Creating a story set in a fantastical universe is difficult. There are certain tropes that should be avoided and a greater emphasis on explaining this new world than in films centered in other genres. With that in mind, Trail of Ashes, directed by Arturo Lizardi, hits a number of cliches and does a sloppy job at setting up the world in which it is set in.
The prologue introduces us to this new world, showing how the empire came to be and why there are people who oppose it. Afterwards, a man named Silas (Arturo Lizardi), a traveling quill (i.e., detective), makes his way to the palace, where he meets up with Empress Voice (Migdalia Rosario). She gives him the rules of residing in the palace, as Silas is there to question people over the disappearance of Empress Voice’s daughter. In particular, he’s there to talk to the daughter’s bodyguard, Mute (Hector Escudero Lobe), who has already been arrested as the main suspect. It turns out that Mute is Silas’ brother and that the quill might have ulterior motives to being at the palace.

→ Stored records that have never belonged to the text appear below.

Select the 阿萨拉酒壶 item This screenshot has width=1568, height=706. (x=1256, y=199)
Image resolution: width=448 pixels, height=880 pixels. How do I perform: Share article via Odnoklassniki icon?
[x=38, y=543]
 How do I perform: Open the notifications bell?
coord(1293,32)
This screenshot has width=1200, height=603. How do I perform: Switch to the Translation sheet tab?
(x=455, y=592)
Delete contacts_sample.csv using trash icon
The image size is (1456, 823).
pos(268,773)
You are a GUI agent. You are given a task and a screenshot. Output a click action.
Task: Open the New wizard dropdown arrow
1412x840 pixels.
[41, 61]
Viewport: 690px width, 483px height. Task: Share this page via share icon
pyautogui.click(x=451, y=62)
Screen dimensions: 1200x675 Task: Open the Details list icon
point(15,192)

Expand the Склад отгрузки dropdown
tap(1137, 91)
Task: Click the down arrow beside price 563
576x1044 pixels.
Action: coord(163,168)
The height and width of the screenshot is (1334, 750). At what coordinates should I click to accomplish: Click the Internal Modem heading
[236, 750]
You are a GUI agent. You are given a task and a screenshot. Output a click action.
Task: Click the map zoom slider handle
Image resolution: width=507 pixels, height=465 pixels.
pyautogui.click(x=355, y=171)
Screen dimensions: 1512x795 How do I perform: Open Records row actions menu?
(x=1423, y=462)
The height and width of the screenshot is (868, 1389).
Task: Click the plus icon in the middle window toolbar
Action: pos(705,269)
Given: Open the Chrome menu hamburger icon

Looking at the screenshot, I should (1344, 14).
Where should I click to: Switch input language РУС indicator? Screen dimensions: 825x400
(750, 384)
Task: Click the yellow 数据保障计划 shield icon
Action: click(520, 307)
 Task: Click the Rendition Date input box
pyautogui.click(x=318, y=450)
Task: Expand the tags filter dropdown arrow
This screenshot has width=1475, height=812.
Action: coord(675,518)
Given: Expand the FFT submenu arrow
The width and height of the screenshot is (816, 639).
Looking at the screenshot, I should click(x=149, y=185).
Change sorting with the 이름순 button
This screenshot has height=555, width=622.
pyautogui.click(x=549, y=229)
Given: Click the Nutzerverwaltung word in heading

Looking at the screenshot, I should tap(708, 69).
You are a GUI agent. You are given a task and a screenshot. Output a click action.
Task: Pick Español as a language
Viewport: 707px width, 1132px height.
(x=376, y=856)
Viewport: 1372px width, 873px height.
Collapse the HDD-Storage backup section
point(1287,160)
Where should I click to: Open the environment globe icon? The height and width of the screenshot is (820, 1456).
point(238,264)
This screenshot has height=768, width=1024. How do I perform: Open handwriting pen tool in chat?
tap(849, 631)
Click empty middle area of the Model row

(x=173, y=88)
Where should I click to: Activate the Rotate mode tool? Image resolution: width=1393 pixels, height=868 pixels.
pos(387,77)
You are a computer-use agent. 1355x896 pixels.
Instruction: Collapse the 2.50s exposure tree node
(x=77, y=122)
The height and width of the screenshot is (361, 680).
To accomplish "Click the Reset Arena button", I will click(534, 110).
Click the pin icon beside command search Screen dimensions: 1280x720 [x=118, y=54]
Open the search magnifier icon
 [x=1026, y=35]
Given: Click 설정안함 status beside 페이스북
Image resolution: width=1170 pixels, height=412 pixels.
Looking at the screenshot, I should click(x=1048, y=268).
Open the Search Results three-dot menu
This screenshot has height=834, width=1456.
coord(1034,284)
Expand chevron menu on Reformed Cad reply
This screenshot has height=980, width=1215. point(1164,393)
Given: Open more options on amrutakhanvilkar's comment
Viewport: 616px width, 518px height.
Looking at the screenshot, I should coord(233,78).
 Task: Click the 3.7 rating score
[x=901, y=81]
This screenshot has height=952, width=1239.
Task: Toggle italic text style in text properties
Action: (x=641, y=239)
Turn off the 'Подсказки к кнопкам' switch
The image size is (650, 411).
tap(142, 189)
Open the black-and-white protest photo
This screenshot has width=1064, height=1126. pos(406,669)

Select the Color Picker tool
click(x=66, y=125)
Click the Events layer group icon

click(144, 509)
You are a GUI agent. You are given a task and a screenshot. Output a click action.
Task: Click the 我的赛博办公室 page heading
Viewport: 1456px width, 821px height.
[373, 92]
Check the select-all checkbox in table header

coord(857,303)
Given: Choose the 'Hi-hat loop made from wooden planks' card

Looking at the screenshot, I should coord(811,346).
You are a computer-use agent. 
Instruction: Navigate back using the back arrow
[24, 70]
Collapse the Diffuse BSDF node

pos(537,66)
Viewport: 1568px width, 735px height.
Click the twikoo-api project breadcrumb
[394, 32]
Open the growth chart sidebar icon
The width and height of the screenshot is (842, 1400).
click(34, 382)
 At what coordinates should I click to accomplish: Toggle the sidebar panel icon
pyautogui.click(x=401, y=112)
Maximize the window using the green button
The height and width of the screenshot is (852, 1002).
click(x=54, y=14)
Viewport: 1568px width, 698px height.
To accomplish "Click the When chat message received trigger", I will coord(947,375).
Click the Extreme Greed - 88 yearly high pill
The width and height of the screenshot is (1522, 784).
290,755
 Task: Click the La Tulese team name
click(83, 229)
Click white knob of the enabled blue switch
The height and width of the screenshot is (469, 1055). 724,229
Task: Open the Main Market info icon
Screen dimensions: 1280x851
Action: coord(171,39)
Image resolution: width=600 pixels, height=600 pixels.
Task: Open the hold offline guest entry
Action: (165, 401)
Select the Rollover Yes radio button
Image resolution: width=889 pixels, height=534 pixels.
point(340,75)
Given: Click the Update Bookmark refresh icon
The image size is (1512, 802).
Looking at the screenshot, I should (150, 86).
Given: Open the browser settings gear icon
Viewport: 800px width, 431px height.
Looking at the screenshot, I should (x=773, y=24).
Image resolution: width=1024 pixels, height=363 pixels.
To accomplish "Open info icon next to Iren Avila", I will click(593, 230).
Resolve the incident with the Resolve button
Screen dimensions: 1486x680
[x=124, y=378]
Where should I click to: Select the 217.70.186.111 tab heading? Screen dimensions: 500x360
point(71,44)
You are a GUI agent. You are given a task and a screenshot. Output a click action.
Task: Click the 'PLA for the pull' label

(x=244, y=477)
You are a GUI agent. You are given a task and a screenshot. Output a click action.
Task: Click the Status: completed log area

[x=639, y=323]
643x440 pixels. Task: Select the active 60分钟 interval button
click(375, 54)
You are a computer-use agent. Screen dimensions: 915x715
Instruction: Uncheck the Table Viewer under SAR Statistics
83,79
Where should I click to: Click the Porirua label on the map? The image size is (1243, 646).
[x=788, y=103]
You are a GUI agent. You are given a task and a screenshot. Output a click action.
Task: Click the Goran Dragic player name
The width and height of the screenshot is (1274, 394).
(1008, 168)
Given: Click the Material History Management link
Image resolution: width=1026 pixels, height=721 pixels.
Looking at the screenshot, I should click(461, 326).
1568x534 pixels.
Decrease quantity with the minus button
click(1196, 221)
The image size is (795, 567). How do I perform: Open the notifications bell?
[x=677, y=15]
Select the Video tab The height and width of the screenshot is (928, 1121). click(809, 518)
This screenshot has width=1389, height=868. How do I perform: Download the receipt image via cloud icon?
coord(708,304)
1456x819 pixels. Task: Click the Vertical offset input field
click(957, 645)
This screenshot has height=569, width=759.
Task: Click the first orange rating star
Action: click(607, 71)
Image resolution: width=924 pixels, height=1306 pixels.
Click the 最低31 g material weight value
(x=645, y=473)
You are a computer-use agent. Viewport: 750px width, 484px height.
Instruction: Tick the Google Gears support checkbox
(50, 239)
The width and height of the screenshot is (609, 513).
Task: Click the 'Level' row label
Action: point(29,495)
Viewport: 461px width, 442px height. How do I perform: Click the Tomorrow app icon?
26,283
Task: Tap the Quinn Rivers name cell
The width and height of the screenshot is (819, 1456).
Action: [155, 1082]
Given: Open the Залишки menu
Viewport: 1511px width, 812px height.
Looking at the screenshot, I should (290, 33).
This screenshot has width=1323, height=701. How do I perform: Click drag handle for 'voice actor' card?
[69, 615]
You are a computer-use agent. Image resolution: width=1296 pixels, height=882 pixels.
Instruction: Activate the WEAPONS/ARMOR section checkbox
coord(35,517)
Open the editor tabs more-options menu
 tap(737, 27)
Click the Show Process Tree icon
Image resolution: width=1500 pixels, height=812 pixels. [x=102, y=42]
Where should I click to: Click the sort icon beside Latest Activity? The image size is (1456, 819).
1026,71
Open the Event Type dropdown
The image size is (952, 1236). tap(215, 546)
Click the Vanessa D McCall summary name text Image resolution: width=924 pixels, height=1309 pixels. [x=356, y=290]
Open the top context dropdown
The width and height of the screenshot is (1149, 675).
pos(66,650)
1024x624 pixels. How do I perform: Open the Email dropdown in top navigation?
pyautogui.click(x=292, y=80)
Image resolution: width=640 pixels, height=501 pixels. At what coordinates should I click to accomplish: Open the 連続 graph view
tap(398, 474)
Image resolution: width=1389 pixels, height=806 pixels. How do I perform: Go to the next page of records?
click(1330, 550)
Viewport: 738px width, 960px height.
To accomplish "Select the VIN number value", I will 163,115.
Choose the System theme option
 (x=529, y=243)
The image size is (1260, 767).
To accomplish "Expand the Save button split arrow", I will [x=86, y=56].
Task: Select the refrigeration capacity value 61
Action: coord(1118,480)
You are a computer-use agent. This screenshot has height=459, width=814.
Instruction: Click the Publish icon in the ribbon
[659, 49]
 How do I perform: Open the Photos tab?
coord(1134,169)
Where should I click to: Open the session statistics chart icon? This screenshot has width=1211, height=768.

What Trail of Ashes fails to do is give the characters any development outside of sad backstories. The majority of the fantasy-mystery focuses on Silas and Mute’s dynamic, but it doesn’t mean anything since their relationship wasn’t shown previously or even told about in passing. None of the other characters are given any actual development either, but it’s especially bad with Silas and Mute since they’re the most prominent characters in the film.
“…Silas is there to question people over the disappearance of Empress Voice’s daughter.”
As for worldbuilding, there sadly isn’t much of it. Outside of the opening scene, very little of the empire is seen; there are mainly just two sets used to an obsessive degree. On top of that, there are virtually no wide shots, adding to the closed-off nature of this world. This doesn’t seem to be by design since the empire is made out to be a force to be reckoned with.
The music and costumes, on the other hand, are very good. There are really good uses of percussion and string melodies that convey the tone of each scene wonderfully. The costumes have interesting designs, engagingly hinting at the larger world never seen. So while the cinematography struggles to break from the confines of the limited setting, several shots are visually interesting.
Overall, there are some strong aspects to Trail of Ashes, which are made all the more impressive due to how small the budget was. It’s a shame that the writing falls short since there was some real promise to what this film could be. It’s not horrendously bad by any means, but there’s a lot of room for improvement.
"…the music and costumes, on the other hand, are very good."